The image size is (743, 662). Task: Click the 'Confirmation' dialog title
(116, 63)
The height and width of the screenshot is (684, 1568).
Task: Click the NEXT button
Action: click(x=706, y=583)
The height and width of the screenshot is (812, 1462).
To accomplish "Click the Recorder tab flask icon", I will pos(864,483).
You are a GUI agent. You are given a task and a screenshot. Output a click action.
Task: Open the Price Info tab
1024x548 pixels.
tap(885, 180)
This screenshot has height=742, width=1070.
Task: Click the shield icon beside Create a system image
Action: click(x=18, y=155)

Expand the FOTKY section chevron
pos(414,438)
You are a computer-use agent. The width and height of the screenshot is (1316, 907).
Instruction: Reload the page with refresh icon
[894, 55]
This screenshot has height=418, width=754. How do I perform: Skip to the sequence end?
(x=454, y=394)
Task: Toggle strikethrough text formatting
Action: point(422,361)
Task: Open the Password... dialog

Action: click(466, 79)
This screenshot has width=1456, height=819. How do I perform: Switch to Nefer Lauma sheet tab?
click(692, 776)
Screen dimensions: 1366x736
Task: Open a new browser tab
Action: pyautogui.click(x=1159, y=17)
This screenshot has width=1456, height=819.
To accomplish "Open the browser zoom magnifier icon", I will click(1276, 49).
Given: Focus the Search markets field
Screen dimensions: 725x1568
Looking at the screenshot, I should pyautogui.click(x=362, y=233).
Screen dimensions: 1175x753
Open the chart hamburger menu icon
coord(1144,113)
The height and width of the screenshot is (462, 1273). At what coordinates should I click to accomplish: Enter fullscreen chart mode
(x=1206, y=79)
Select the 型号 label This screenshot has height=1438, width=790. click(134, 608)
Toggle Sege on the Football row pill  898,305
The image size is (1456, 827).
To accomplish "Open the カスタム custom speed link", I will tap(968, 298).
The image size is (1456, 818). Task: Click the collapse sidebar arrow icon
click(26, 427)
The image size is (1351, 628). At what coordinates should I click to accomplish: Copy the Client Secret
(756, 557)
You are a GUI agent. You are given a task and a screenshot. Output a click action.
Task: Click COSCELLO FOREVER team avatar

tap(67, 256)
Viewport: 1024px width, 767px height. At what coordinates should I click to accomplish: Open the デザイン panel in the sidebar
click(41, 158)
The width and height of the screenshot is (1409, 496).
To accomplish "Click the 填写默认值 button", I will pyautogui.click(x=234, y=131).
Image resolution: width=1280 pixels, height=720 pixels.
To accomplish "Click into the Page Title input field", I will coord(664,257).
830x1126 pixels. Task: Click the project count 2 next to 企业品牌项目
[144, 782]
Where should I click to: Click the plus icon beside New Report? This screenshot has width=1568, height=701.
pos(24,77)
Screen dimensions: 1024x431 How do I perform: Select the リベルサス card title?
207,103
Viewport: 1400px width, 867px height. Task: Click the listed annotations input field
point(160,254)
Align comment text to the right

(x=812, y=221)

• Short task:
Copy every line of the records above verbatim.

• Task solution:
The image size is (743, 662). Task: Click the 'Confirmation' dialog title
(116, 63)
The height and width of the screenshot is (684, 1568).
Task: Click the NEXT button
Action: click(x=706, y=583)
The height and width of the screenshot is (812, 1462).
To accomplish "Click the Recorder tab flask icon", I will pos(864,483).
You are a GUI agent. You are given a task and a screenshot. Output a click action.
Task: Open the Price Info tab
1024x548 pixels.
tap(885, 180)
This screenshot has height=742, width=1070.
Task: Click the shield icon beside Create a system image
Action: click(x=18, y=155)

Expand the FOTKY section chevron
pos(414,438)
You are a computer-use agent. The width and height of the screenshot is (1316, 907).
Instruction: Reload the page with refresh icon
[894, 55]
This screenshot has height=418, width=754. How do I perform: Skip to the sequence end?
(x=454, y=394)
Task: Toggle strikethrough text formatting
Action: point(422,361)
Task: Open the Password... dialog

Action: click(466, 79)
This screenshot has width=1456, height=819. How do I perform: Switch to Nefer Lauma sheet tab?
click(692, 776)
Screen dimensions: 1366x736
Task: Open a new browser tab
Action: pyautogui.click(x=1159, y=17)
This screenshot has width=1456, height=819.
To accomplish "Open the browser zoom magnifier icon", I will click(1276, 49).
Given: Focus the Search markets field
Screen dimensions: 725x1568
Looking at the screenshot, I should pyautogui.click(x=362, y=233).
Screen dimensions: 1175x753
Open the chart hamburger menu icon
coord(1144,113)
The height and width of the screenshot is (462, 1273). At what coordinates should I click to accomplish: Enter fullscreen chart mode
(x=1206, y=79)
Select the 型号 label This screenshot has height=1438, width=790. click(134, 608)
Toggle Sege on the Football row pill  898,305
The image size is (1456, 827).
To accomplish "Open the カスタム custom speed link", I will tap(968, 298).
The image size is (1456, 818). Task: Click the collapse sidebar arrow icon
click(26, 427)
The image size is (1351, 628). At what coordinates should I click to accomplish: Copy the Client Secret
(756, 557)
You are a GUI agent. You are given a task and a screenshot. Output a click action.
Task: Click COSCELLO FOREVER team avatar

tap(67, 256)
Viewport: 1024px width, 767px height. At what coordinates should I click to accomplish: Open the デザイン panel in the sidebar
click(41, 158)
The width and height of the screenshot is (1409, 496).
To accomplish "Click the 填写默认值 button", I will pyautogui.click(x=234, y=131).
Image resolution: width=1280 pixels, height=720 pixels.
To accomplish "Click into the Page Title input field", I will coord(664,257).
830x1126 pixels. Task: Click the project count 2 next to 企业品牌项目
[144, 782]
Where should I click to: Click the plus icon beside New Report? This screenshot has width=1568, height=701.
pos(24,77)
Screen dimensions: 1024x431 How do I perform: Select the リベルサス card title?
207,103
Viewport: 1400px width, 867px height. Task: Click the listed annotations input field
point(160,254)
Align comment text to the right

(x=812, y=221)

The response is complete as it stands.